Data records:
┄┄┄┄┄┄┄┄┄┄┄┄┄┄┄┄┄┄┄┄
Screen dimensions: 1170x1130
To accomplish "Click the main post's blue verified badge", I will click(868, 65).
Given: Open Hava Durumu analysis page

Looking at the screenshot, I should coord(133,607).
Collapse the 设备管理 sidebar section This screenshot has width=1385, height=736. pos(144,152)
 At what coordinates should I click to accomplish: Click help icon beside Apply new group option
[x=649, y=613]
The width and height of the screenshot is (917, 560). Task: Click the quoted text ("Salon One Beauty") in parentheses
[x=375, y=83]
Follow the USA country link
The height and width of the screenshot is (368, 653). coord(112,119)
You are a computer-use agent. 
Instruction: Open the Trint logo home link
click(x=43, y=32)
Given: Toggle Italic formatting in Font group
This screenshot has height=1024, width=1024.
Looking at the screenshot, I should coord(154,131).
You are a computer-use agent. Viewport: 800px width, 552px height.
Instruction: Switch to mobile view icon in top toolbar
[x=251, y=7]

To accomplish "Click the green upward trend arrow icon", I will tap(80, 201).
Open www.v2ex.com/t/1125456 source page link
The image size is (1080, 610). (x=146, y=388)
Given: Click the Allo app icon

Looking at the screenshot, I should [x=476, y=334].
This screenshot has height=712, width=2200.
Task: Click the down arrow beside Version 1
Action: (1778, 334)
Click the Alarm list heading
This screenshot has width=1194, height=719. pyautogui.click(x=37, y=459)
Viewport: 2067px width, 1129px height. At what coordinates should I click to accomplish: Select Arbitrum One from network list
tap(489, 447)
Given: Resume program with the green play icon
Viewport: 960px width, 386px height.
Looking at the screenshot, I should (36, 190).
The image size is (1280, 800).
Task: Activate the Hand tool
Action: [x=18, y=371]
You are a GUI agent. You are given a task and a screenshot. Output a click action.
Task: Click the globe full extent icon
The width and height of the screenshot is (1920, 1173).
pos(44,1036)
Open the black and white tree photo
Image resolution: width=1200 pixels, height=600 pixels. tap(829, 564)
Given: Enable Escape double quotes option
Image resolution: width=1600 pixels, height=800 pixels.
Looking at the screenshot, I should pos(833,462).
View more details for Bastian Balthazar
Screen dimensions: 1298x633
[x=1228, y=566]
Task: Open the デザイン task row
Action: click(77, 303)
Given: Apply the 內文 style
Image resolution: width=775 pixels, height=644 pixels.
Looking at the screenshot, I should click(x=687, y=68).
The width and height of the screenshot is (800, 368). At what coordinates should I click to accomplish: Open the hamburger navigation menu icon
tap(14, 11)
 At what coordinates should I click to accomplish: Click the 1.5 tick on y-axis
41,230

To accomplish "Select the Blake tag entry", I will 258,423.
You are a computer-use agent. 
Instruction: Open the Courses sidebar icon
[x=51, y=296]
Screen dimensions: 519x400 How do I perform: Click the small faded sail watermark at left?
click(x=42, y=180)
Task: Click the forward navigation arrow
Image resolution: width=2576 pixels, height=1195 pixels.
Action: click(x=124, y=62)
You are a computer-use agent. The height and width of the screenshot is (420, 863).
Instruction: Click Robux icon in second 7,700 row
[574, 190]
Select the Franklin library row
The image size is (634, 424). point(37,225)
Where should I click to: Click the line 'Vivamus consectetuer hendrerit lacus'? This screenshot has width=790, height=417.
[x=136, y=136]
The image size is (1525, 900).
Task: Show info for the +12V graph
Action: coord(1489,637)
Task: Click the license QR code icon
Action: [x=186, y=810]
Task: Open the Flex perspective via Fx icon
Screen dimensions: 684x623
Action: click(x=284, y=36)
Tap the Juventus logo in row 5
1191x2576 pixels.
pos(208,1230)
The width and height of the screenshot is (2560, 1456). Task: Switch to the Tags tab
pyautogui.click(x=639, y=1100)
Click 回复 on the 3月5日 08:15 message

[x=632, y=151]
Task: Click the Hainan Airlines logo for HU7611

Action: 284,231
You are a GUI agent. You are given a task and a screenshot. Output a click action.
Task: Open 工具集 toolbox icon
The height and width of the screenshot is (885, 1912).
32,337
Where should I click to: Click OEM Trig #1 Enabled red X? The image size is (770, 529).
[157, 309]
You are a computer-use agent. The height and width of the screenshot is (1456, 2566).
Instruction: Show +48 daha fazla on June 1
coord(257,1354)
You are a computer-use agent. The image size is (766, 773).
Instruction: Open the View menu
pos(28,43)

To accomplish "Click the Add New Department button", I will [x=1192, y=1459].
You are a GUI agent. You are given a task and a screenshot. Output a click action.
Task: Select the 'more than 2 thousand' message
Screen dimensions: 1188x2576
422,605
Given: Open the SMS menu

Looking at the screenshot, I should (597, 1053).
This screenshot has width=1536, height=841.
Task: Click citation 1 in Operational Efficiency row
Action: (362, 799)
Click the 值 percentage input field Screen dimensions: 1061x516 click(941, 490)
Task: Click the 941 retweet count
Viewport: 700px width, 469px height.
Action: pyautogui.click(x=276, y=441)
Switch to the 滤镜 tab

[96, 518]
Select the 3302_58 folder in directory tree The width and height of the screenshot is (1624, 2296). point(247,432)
┄┄┄┄┄┄┄┄┄┄┄┄┄┄┄┄┄┄┄┄
## [Exercise instructions]
Copy out all of the data above line for line, changing nothing.

## [The response]
Screen dimensions: 1170x1130
To accomplish "Click the main post's blue verified badge", I will click(868, 65).
Given: Open Hava Durumu analysis page

Looking at the screenshot, I should coord(133,607).
Collapse the 设备管理 sidebar section This screenshot has width=1385, height=736. pos(144,152)
 At what coordinates should I click to accomplish: Click help icon beside Apply new group option
[x=649, y=613]
The width and height of the screenshot is (917, 560). Task: Click the quoted text ("Salon One Beauty") in parentheses
[x=375, y=83]
Follow the USA country link
The height and width of the screenshot is (368, 653). coord(112,119)
You are a computer-use agent. 
Instruction: Open the Trint logo home link
click(x=43, y=32)
Given: Toggle Italic formatting in Font group
This screenshot has height=1024, width=1024.
Looking at the screenshot, I should coord(154,131).
You are a computer-use agent. Viewport: 800px width, 552px height.
Instruction: Switch to mobile view icon in top toolbar
[x=251, y=7]

To accomplish "Click the green upward trend arrow icon", I will tap(80, 201).
Open www.v2ex.com/t/1125456 source page link
The image size is (1080, 610). (x=146, y=388)
Given: Click the Allo app icon

Looking at the screenshot, I should [x=476, y=334].
This screenshot has height=712, width=2200.
Task: Click the down arrow beside Version 1
Action: (1778, 334)
Click the Alarm list heading
This screenshot has width=1194, height=719. pyautogui.click(x=37, y=459)
Viewport: 2067px width, 1129px height. At what coordinates should I click to accomplish: Select Arbitrum One from network list
tap(489, 447)
Given: Resume program with the green play icon
Viewport: 960px width, 386px height.
Looking at the screenshot, I should (36, 190).
The image size is (1280, 800).
Task: Activate the Hand tool
Action: [x=18, y=371]
You are a GUI agent. You are given a task and a screenshot. Output a click action.
Task: Click the globe full extent icon
The width and height of the screenshot is (1920, 1173).
pos(44,1036)
Open the black and white tree photo
Image resolution: width=1200 pixels, height=600 pixels. tap(829, 564)
Given: Enable Escape double quotes option
Image resolution: width=1600 pixels, height=800 pixels.
Looking at the screenshot, I should pos(833,462).
View more details for Bastian Balthazar
Screen dimensions: 1298x633
[x=1228, y=566]
Task: Open the デザイン task row
Action: click(77, 303)
Given: Apply the 內文 style
Image resolution: width=775 pixels, height=644 pixels.
Looking at the screenshot, I should click(x=687, y=68).
The width and height of the screenshot is (800, 368). At what coordinates should I click to accomplish: Open the hamburger navigation menu icon
tap(14, 11)
 At what coordinates should I click to accomplish: Click the 1.5 tick on y-axis
41,230

To accomplish "Select the Blake tag entry", I will 258,423.
You are a computer-use agent. 
Instruction: Open the Courses sidebar icon
[x=51, y=296]
Screen dimensions: 519x400 How do I perform: Click the small faded sail watermark at left?
click(x=42, y=180)
Task: Click the forward navigation arrow
Image resolution: width=2576 pixels, height=1195 pixels.
Action: click(x=124, y=62)
You are a computer-use agent. The height and width of the screenshot is (420, 863).
Instruction: Click Robux icon in second 7,700 row
[574, 190]
Select the Franklin library row
The image size is (634, 424). point(37,225)
Where should I click to: Click the line 'Vivamus consectetuer hendrerit lacus'? This screenshot has width=790, height=417.
[x=136, y=136]
The image size is (1525, 900).
Task: Show info for the +12V graph
Action: coord(1489,637)
Task: Click the license QR code icon
Action: [x=186, y=810]
Task: Open the Flex perspective via Fx icon
Screen dimensions: 684x623
Action: click(x=284, y=36)
Tap the Juventus logo in row 5
1191x2576 pixels.
pos(208,1230)
The width and height of the screenshot is (2560, 1456). Task: Switch to the Tags tab
pyautogui.click(x=639, y=1100)
Click 回复 on the 3月5日 08:15 message

[x=632, y=151]
Task: Click the Hainan Airlines logo for HU7611

Action: 284,231
You are a GUI agent. You are given a task and a screenshot. Output a click action.
Task: Open 工具集 toolbox icon
The height and width of the screenshot is (885, 1912).
32,337
Where should I click to: Click OEM Trig #1 Enabled red X? The image size is (770, 529).
[157, 309]
You are a computer-use agent. The height and width of the screenshot is (1456, 2566).
Instruction: Show +48 daha fazla on June 1
coord(257,1354)
You are a computer-use agent. The image size is (766, 773).
Instruction: Open the View menu
pos(28,43)

To accomplish "Click the Add New Department button", I will [x=1192, y=1459].
You are a GUI agent. You are given a task and a screenshot. Output a click action.
Task: Select the 'more than 2 thousand' message
Screen dimensions: 1188x2576
422,605
Given: Open the SMS menu

Looking at the screenshot, I should (597, 1053).
This screenshot has width=1536, height=841.
Task: Click citation 1 in Operational Efficiency row
Action: (362, 799)
Click the 值 percentage input field Screen dimensions: 1061x516 click(941, 490)
Task: Click the 941 retweet count
Viewport: 700px width, 469px height.
Action: pyautogui.click(x=276, y=441)
Switch to the 滤镜 tab

[96, 518]
Select the 3302_58 folder in directory tree The width and height of the screenshot is (1624, 2296). point(247,432)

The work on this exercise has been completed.